CUPP: And let me -- let me just -- let me just ask both of you. I think Republicans, when it comes to immigration within this crisis, just in general, Republicans have unreasonable expectations.

I also think Democrats have unreasonable expectations. Are you willing, Congresswoman, to lower your expectations a little, maybe meet Republicans halfway to get something done on immigration, say legal status, instead of a pathway to citizenship?

BASS: Well, first of all, I am always willing to meet my Republican colleagues. Bill and I have great relationships. We've served on the budget committee together. So I believe that we can do that.
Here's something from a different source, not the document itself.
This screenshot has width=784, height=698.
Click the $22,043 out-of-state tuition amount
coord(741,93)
But I really do -- what I don't agree with is having a permanent second-class citizen -- or second-class person in our country. And so to say that it can't ultimately be a pathway to citizenship, I have a problem with that, but the legislation that's proposed, it would take a person 10, 15 years to get there.

CUPP: But for now, would you agree to just legal status, just to get some kind of deal on the table?

BASS: I think it has to be a comprehensive solution. I would not agree to a deal that stops at legal status. I think it has to go to citizenship, but not tomorrow. Everybody go back of the line, pay whatever fines, learn English, all of those requirements that were there. That was a bipartisan bill.

Democrats could probably get Republicans to agree to give immigrants citizenship as long as they also agreed that none of them can vote for at least two or three generations, if ever and as long as they've got no rights to any labor protections, the right to a minimum wage or unionize. Anything short of that and it's not likely GOP members of the House are going to compromise on the issue of immigration any time soon.

They want the cheap labor for their business interests and they don't want them voting, ever.